• _WHAT IS BEING ASKED_: Reproduce every line of the material below as a numbered list, omitting blank lines and leaving out the pictures.
'''
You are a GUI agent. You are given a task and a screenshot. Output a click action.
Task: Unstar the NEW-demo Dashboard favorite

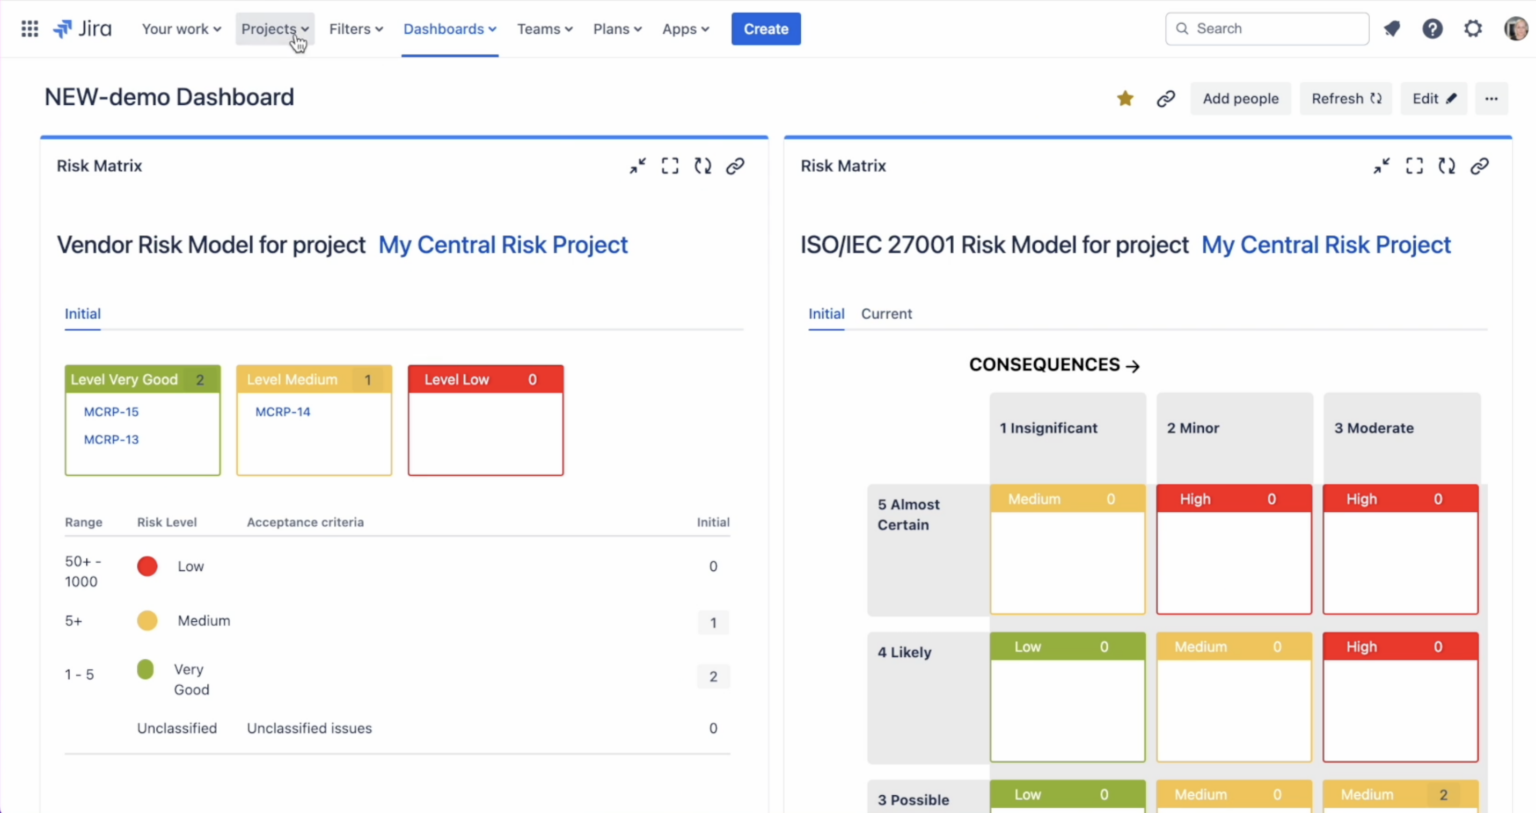[x=1124, y=98]
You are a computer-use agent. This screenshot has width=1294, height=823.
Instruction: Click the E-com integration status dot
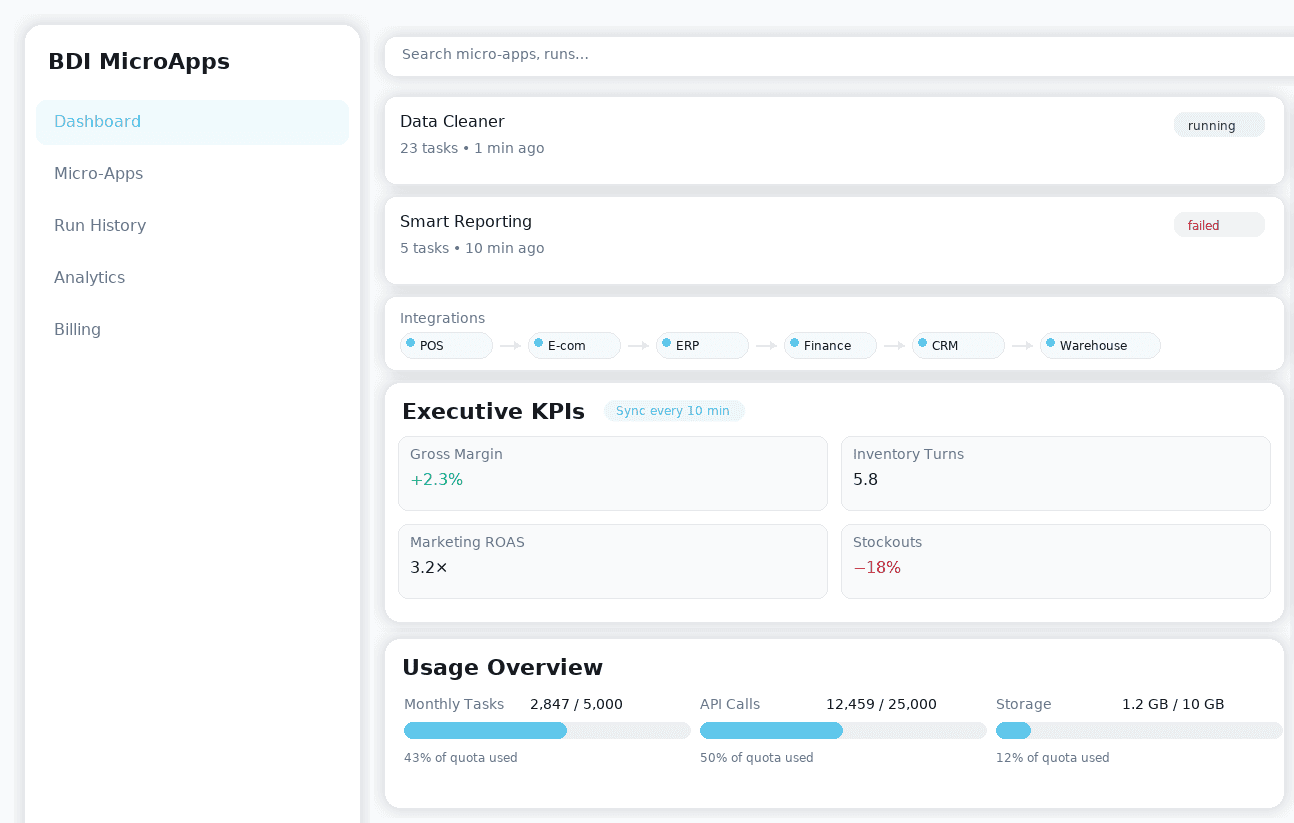538,343
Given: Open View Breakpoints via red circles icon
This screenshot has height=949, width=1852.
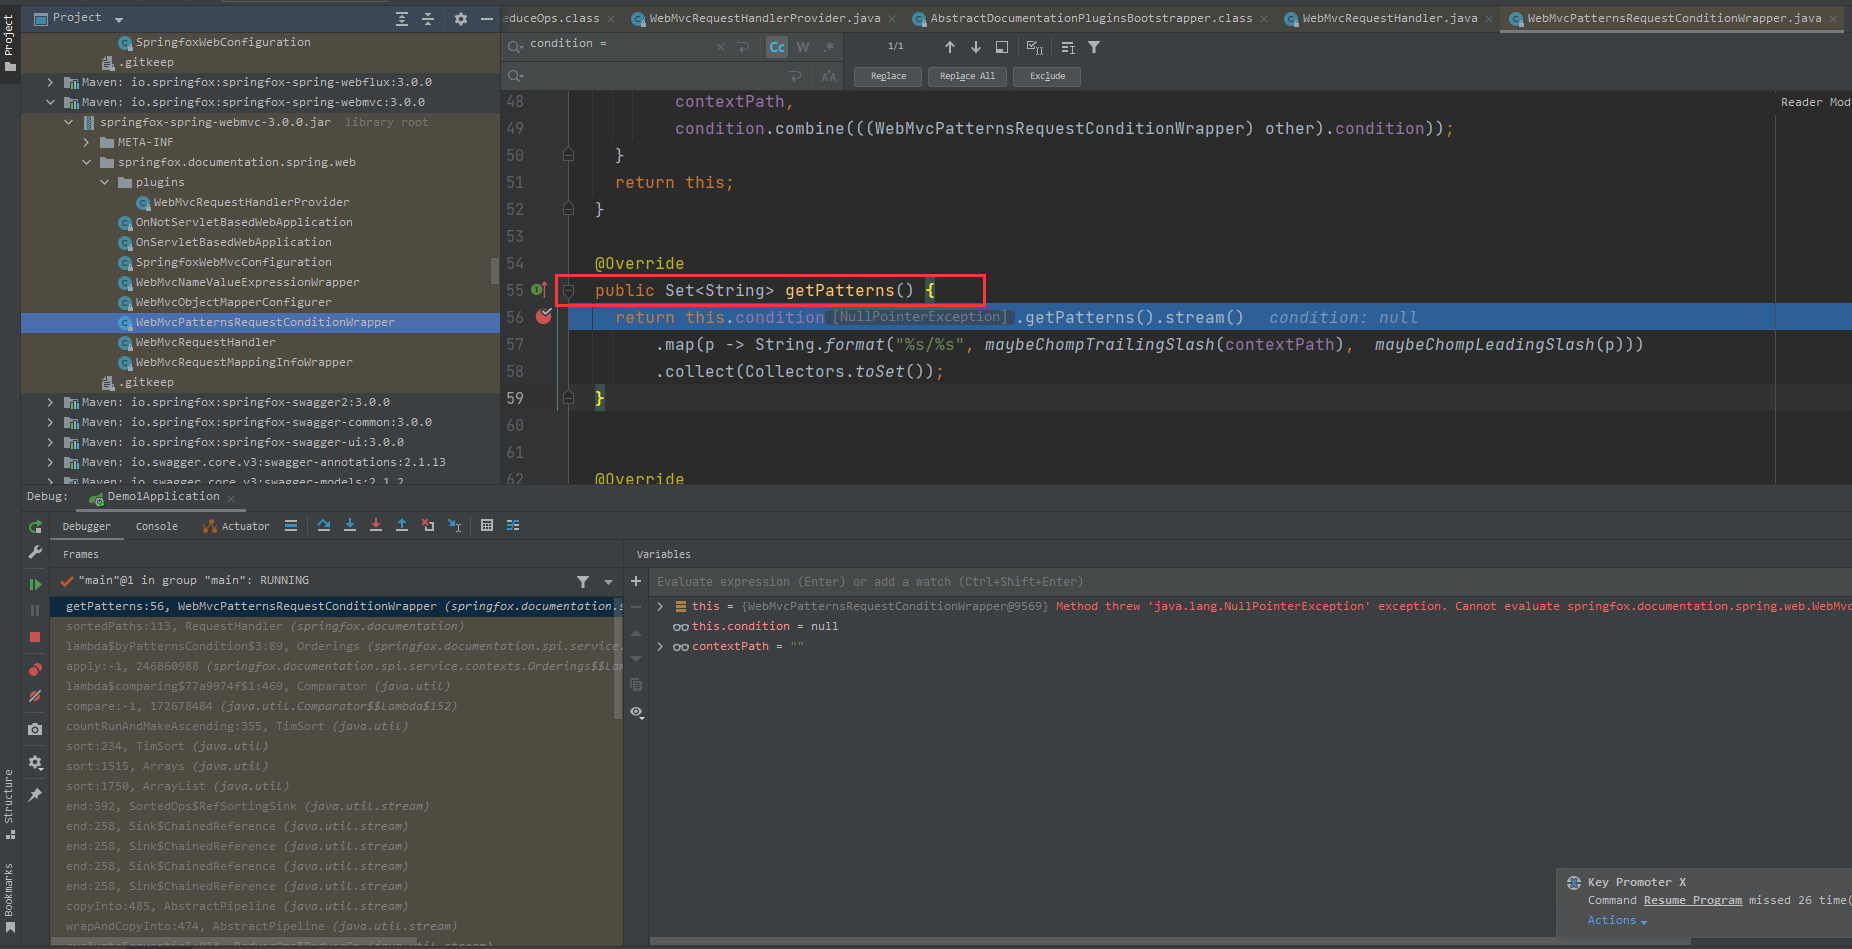Looking at the screenshot, I should point(35,669).
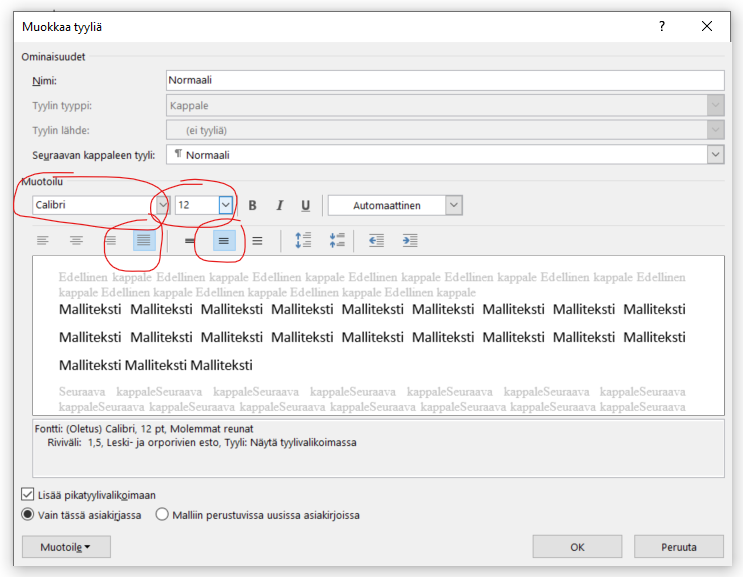Set 1.5 line spacing icon
This screenshot has height=577, width=743.
(224, 241)
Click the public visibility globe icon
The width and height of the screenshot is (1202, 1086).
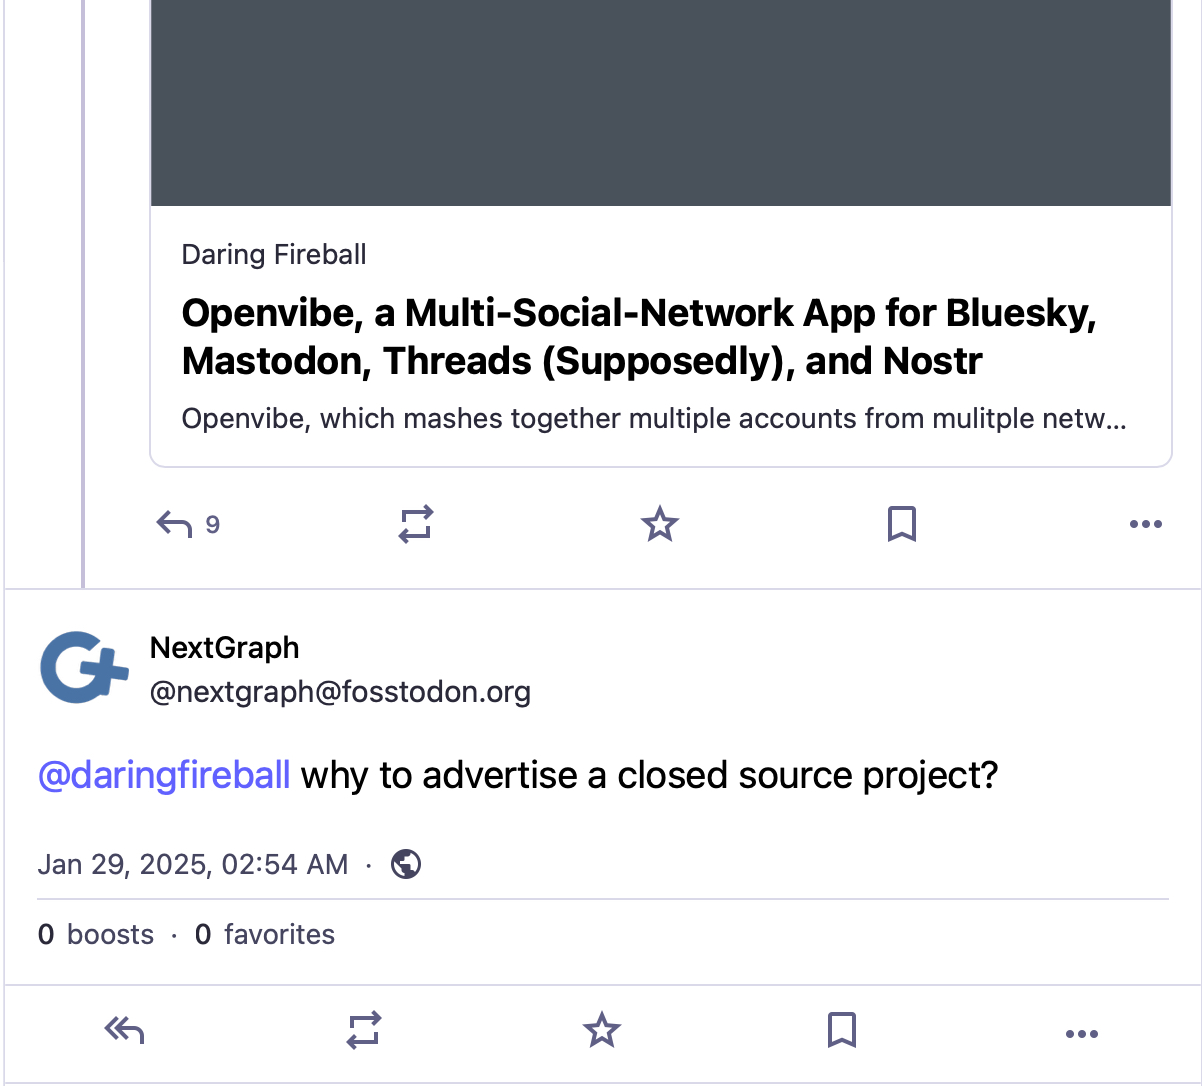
'''
• _COMPLETE OUTPUT_:
1. You are a GUI agent. You are given a task and a screenshot. Output a click action.
2. Task: Unstar the NEW-demo Dashboard favorite
3. [x=1124, y=98]
4. You are a computer-use agent. This screenshot has width=1294, height=823.
5. Instruction: Click the E-com integration status dot
6. 538,343
7. Given: Open View Breakpoints via red circles icon
8. This screenshot has height=949, width=1852.
9. Looking at the screenshot, I should point(35,669).
10. Set 1.5 line spacing icon
11. This screenshot has height=577, width=743.
12. (224, 241)
13. Click the public visibility globe icon
14. The width and height of the screenshot is (1202, 1086).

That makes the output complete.